**RECORD EXTRACTS**
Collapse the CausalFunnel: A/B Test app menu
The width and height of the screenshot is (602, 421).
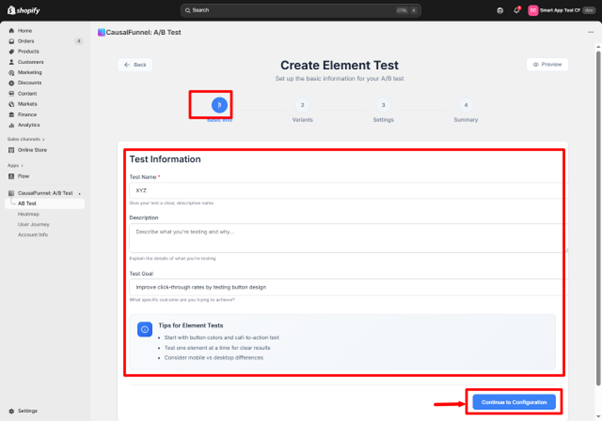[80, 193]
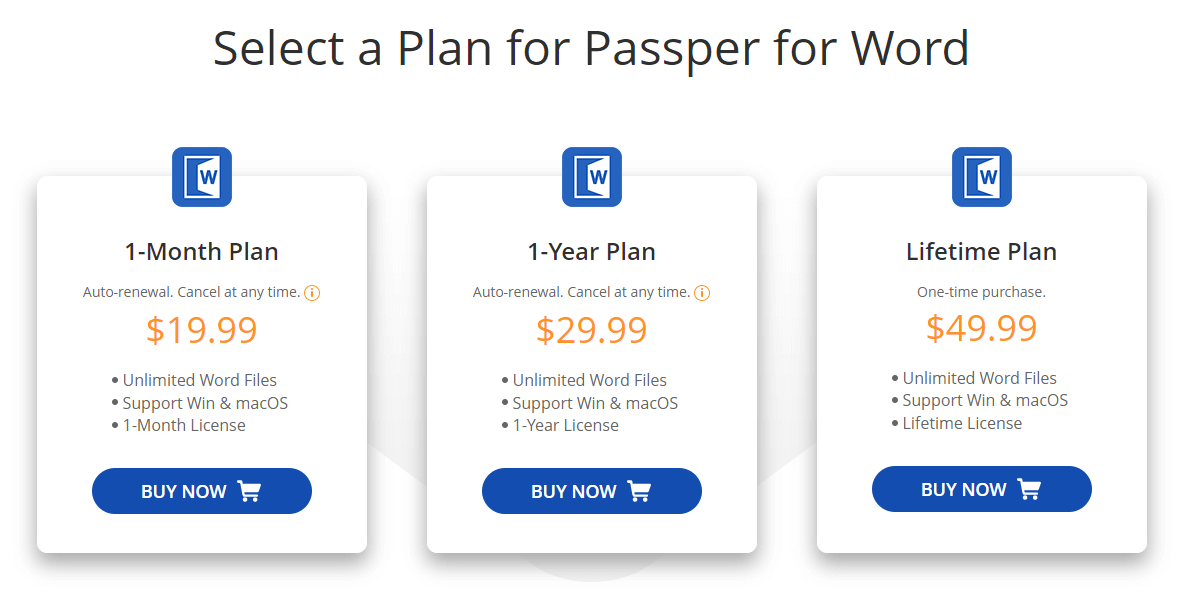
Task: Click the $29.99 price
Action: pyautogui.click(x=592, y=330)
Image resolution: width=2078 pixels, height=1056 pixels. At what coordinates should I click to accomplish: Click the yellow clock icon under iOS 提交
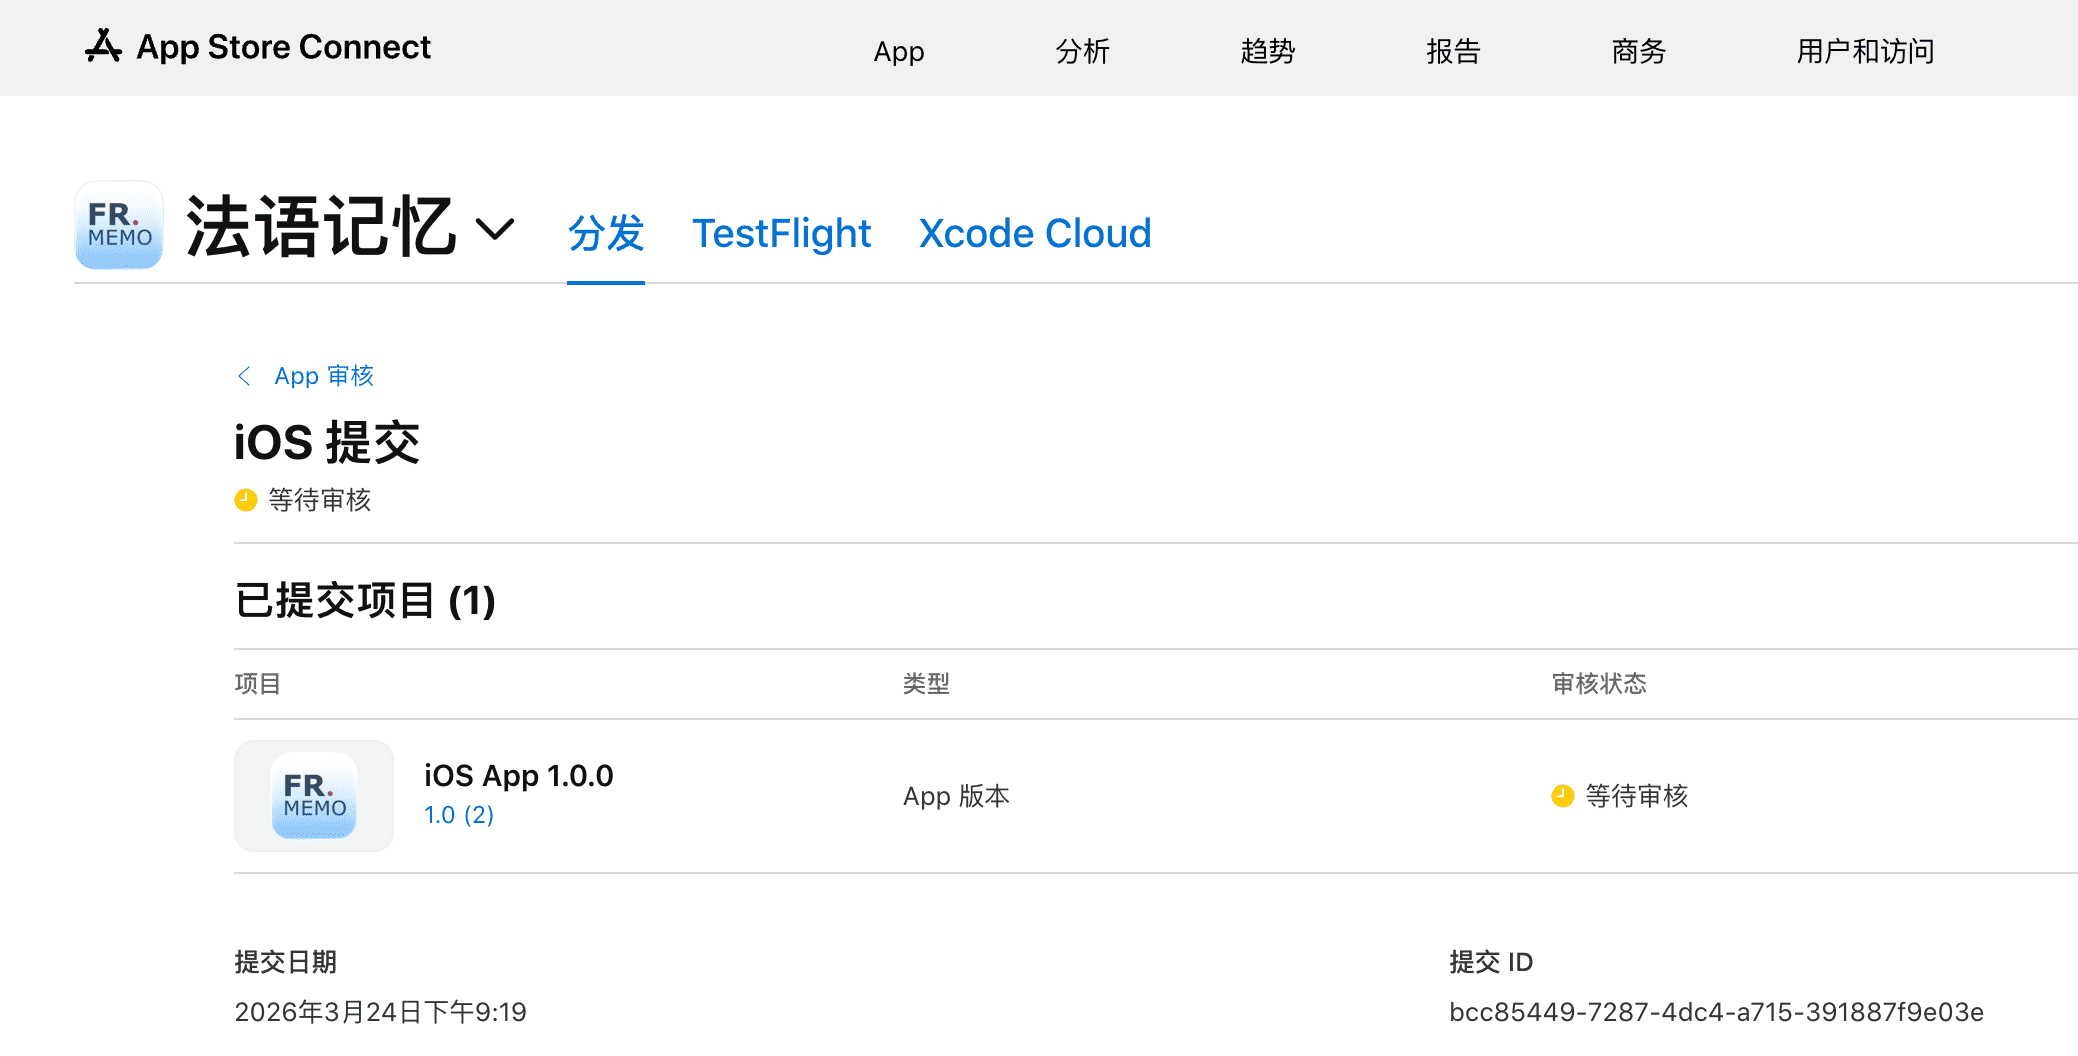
...
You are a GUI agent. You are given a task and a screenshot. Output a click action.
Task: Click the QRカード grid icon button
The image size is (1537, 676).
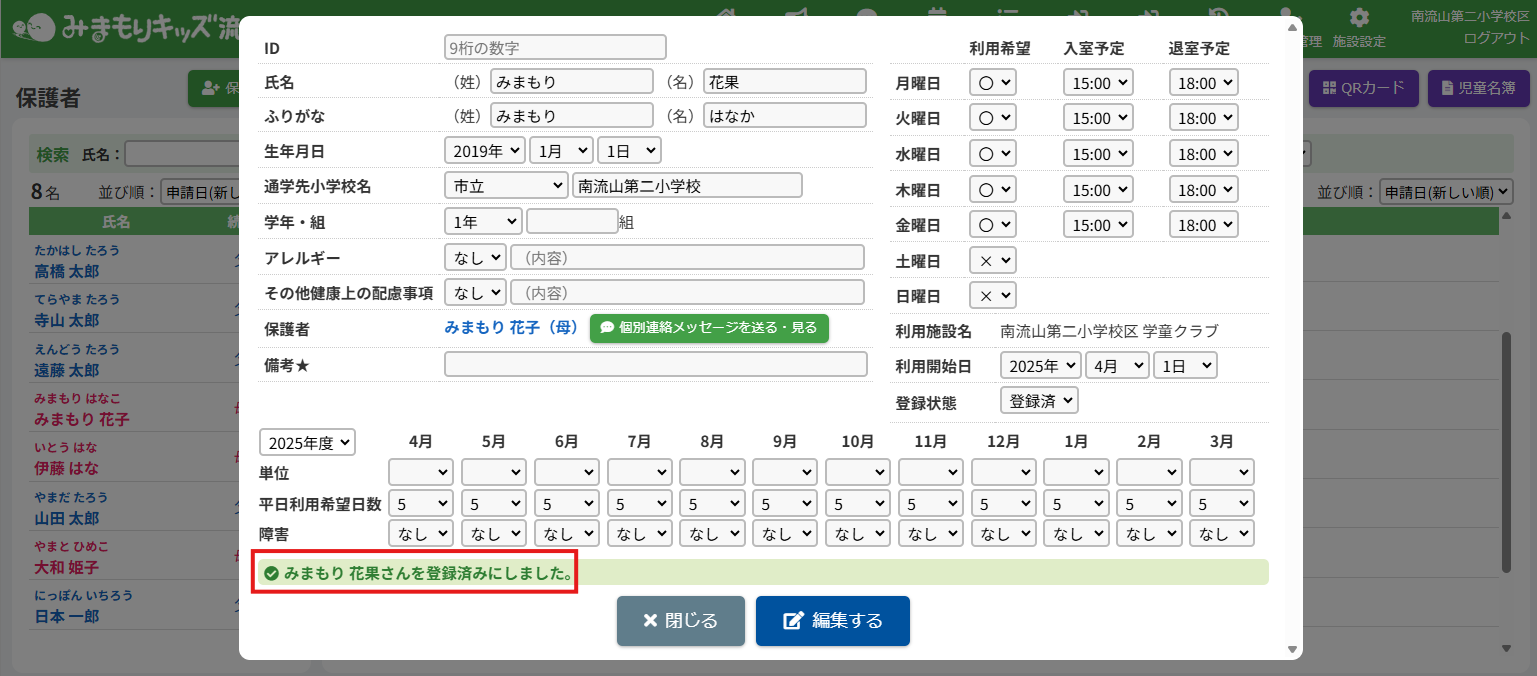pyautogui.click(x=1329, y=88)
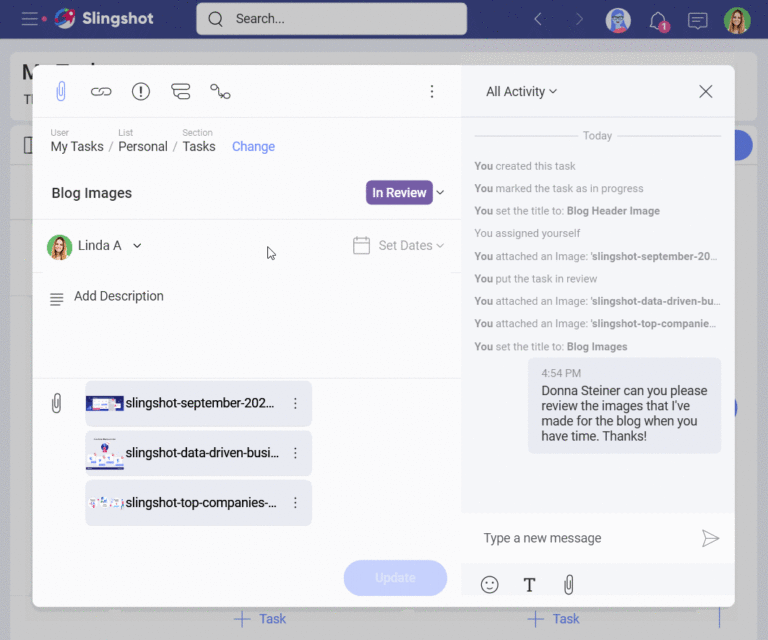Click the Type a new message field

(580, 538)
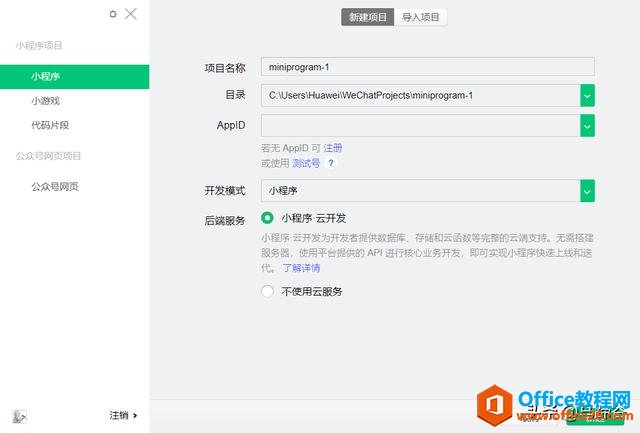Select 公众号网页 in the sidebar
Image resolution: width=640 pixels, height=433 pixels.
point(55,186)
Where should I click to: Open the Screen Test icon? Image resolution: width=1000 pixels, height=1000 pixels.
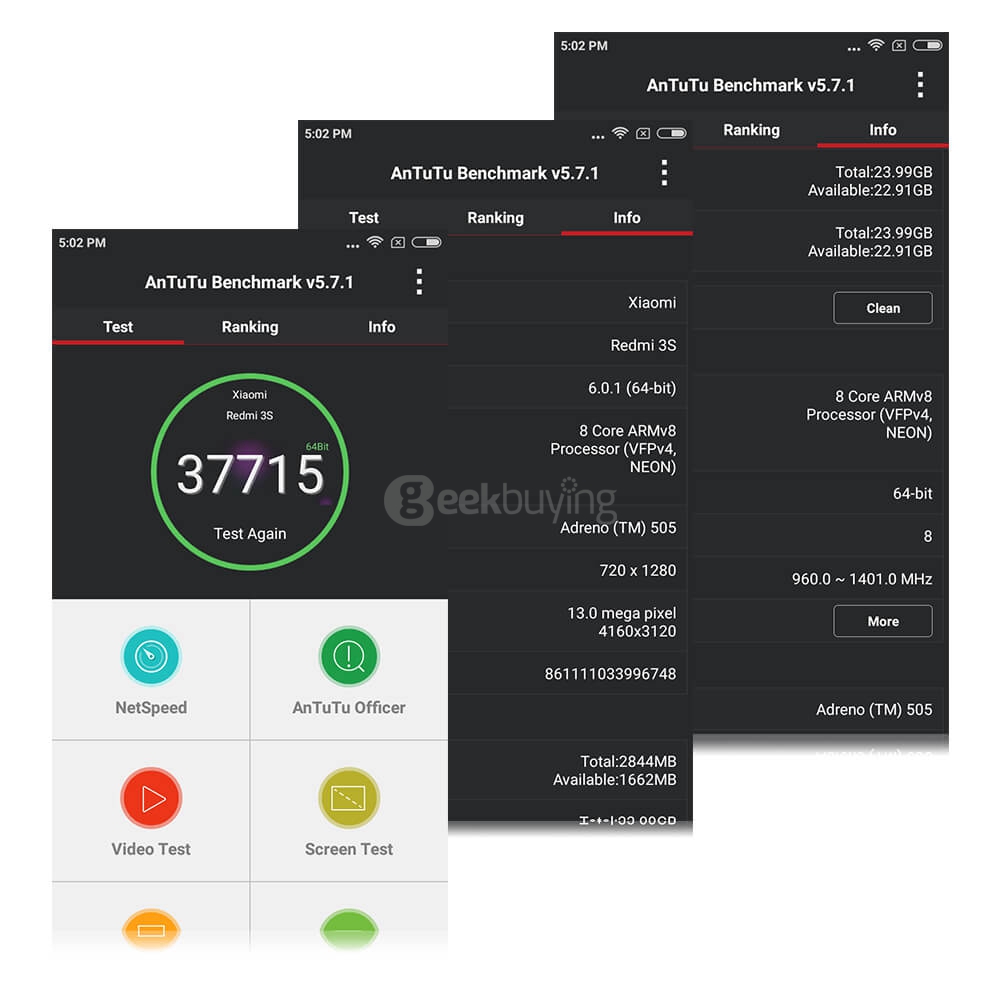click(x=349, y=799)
--
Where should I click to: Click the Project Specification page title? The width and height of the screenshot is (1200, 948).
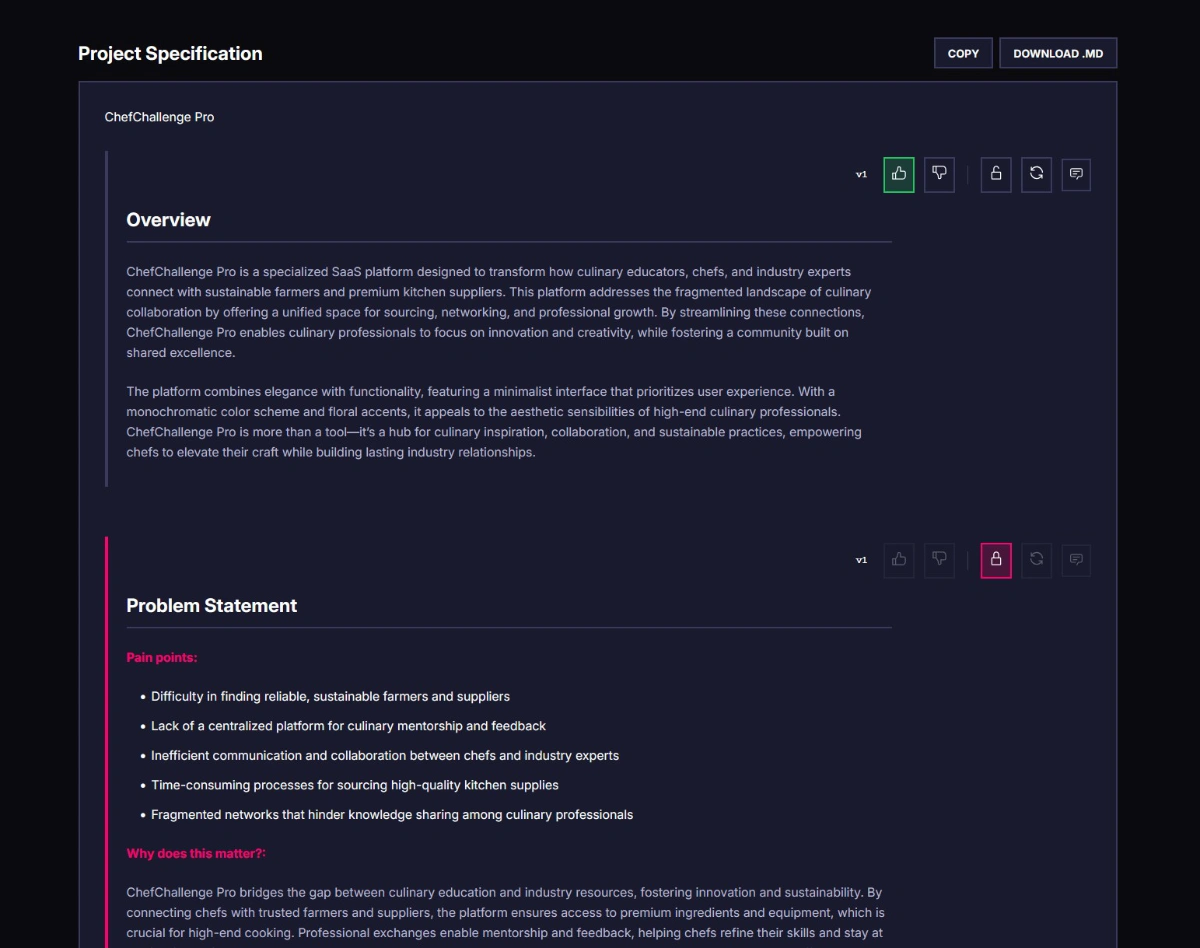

**INSTRUCTIONS FOR THE TASK**
Only the lines above starting with the line with "Collapse the CausalFunnel: A/B Test app menu" and going on through the line with "Image resolution: width=2078" belong in the answer; repeat them exactly, minus any picture.

**EXPECTED ANSWER**
Collapse the CausalFunnel: A/B Test app menu
The width and height of the screenshot is (602, 421).
[80, 193]
Task: Click the $29.99 price
Action: pyautogui.click(x=592, y=330)
Image resolution: width=2078 pixels, height=1056 pixels. At what coordinates should I click to accomplish: Click the yellow clock icon under iOS 提交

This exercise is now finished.